Domains of Language
What is Language?
Phonological Perception
Phonological Production
Miscellaneous
100
These are the five domains of language.
What are Semantics, Pragmatics, Morphology, Syntax, and Phonology?
100
This is a form of knowledge based upon Noam Chomsky’s insight that the grammar of a native speaker’s language is known at an intuitive level and does not require explicit instruction.
What is linguistic competence?
100
This is the speech children hear around them and the speech that is directed towards them.
What is linguistic input?
100
This is a reduplicated series of consonant+vowel (CV) syllables produced by infants initially between 6 and 10 months of age.
What is canonical (reduplicated) babbling?
100
This is a rule that determines where in a word a phoneme or allophone may appear.
What is a phonotactic rule?
200
This domain of language explores the sound system of speech.
What is phonology?
200
This is the term for the innate knowledge of the structure of all the languages of the world that babies are proposed to possess.
What is Universal Grammar?
200
Saffran and her colleagues have shown that babies can recognize strings of nonsense “words” after just listening to a tape recording for 2 minutes. When presented with different nonsense “words” made up out of previously heard “syllables,” the babies still recognized the new “words” as novel. This is an example of what kind of learning?
What is statistical learning?
200
Canonical babbling typically begins by this age.
What is 10 months of age?
200
This is a procedure for testing phonetic discrimination in infants, typically used with infants from 5 to 12 months of age, that uses a moving toy as reward for the child’s perception in a change in stimuli.
What is the head-turn procedure?
300
This domain deals with language use.
What are pragmatics?
300
This property of language allows humans use language to talk about past or future events and things that are not present in the conversational context.
What is decontextualized?
300
This is the term for the specific (acoustic) location along a continuum of change in some acoustic property of phones where a speaker of a language clearly distinguishes two categories.
What is a phoneme boundary?
300
Stage 1 of infant babbling is characterized by these types of sounds.
What are vegetative sounds, crying, and neutral sounds?
300
This is a developmental phonological process by which one phoneme in a word becomes more like another phoneme in the same word.
What is assimilation?
400
This domain handles language content.
What are semantics?
400
This position of language development proposes that language is actively learned and built by the child using mental equipment to operate on information from the environment.
What is constructivism?
400
These are three things neonates are known to prefer to listen to at their early age (name all three).
What are: (1) their mothers’ voice to other voices, (2) infant directed speech to adult directed speech, and (3) human voices to music.
400
Typically developing children at three years of age are considered to have speech that is this percent intelligible.
What is 75%?
400
This effect highlights how phonological perception outpaces phonological production.
What is the fiss effect?
500
These three domains explore language form.

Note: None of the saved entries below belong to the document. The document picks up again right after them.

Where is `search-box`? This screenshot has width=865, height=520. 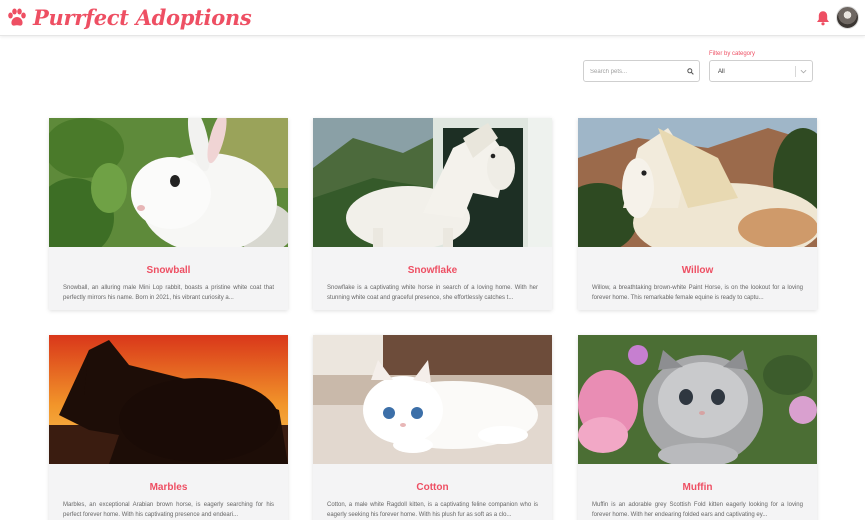 search-box is located at coordinates (642, 71). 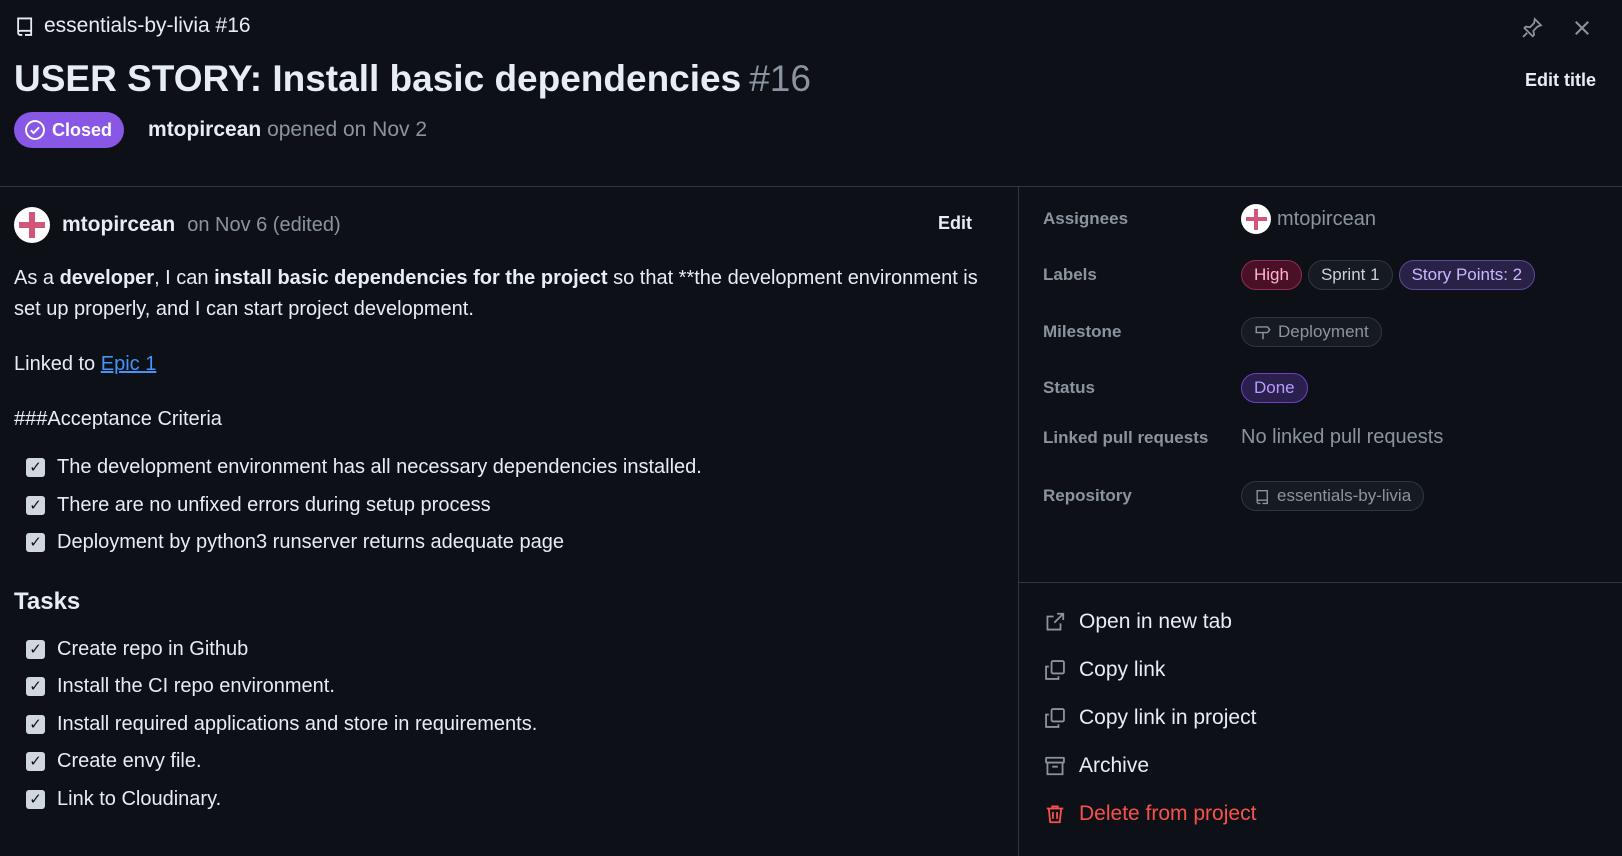 What do you see at coordinates (378, 78) in the screenshot?
I see `issue-title-text: USER STORY: Install basic dependencies` at bounding box center [378, 78].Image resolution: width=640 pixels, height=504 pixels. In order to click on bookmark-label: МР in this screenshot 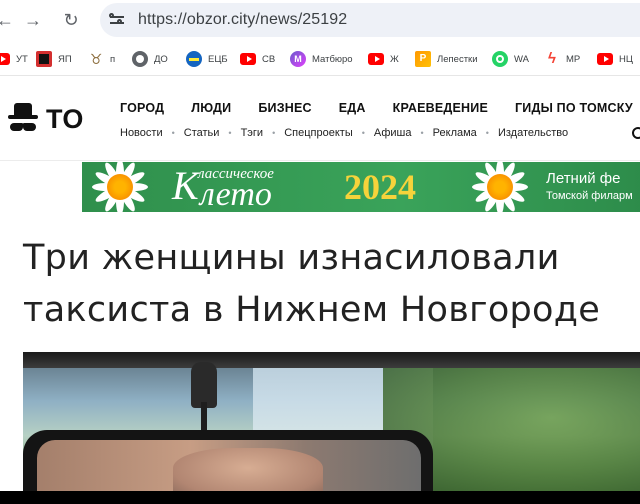, I will do `click(574, 59)`.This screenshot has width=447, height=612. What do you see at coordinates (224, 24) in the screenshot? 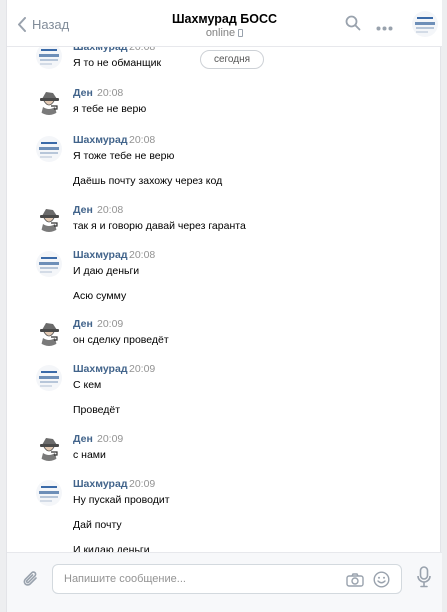
I see `chat-header: Назад Шахмурад БОСС online` at bounding box center [224, 24].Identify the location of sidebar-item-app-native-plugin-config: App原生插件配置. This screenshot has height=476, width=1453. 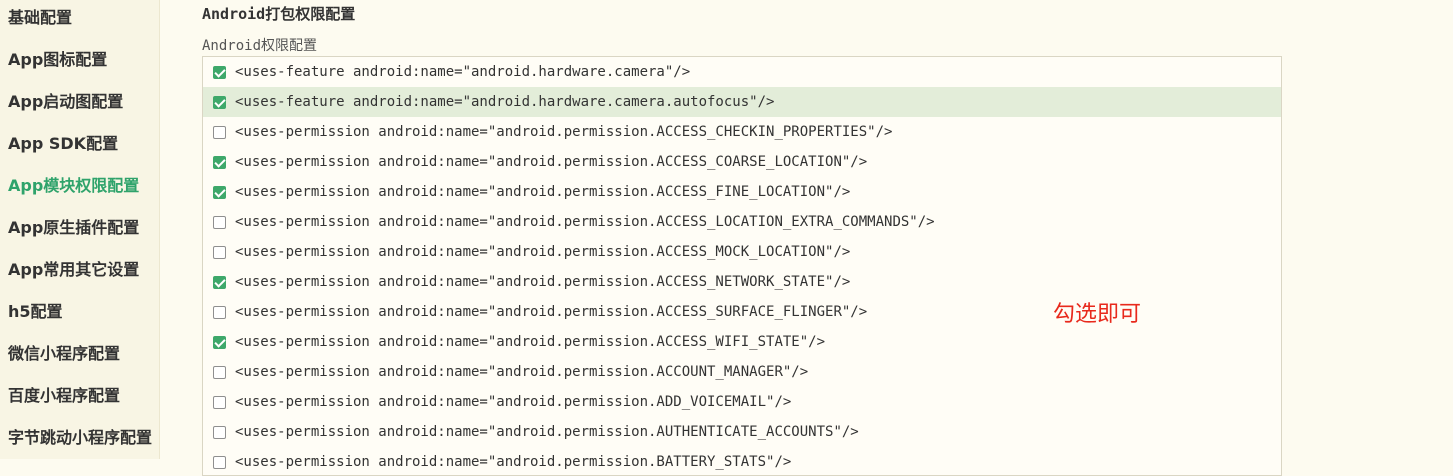
(80, 231).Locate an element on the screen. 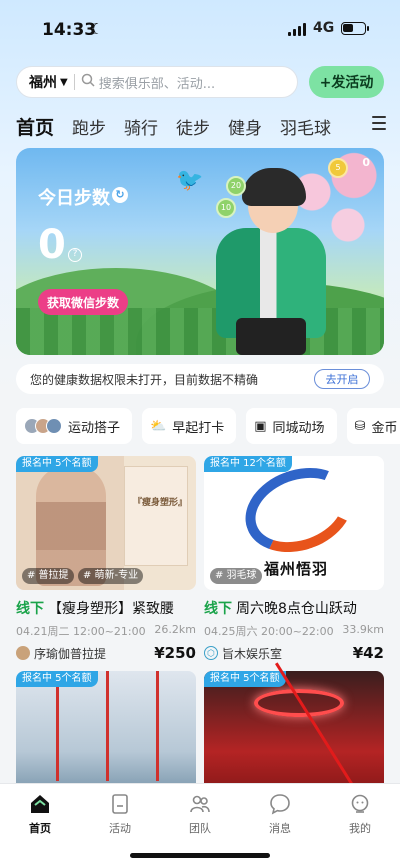 The height and width of the screenshot is (867, 400). runner-illustration is located at coordinates (271, 262).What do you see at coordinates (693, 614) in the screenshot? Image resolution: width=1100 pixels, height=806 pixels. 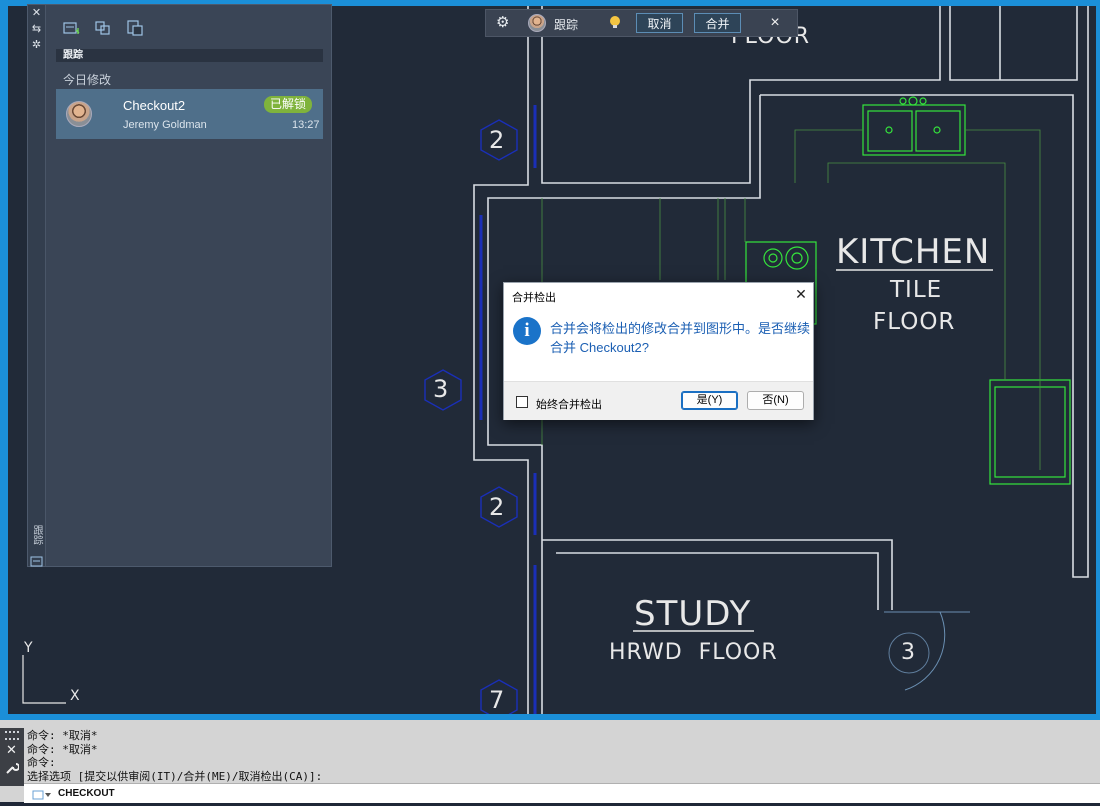 I see `study-title: STUDY` at bounding box center [693, 614].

What are phonology, morphology, & syntax?
500
This is a complex and dynamic system of conventional symbols that is used in various modes for thought & communication (ASHA, 1983).
What is language?
500
True syllables first occur during infancy with the onset of this stage of babbling development.
What is canonical babbling?
500
Producing a sound that is easier to say for one of the Late 8 sounds is an example of a child systematically simplifying word production by using this type of phonological process.
What is substitution?
500
Research by Tsao, Liu, & Kuhl (2004) shows that abilities in infant speech perception at 6 months of age predict this.
What is their vocabulary by 24 months of age?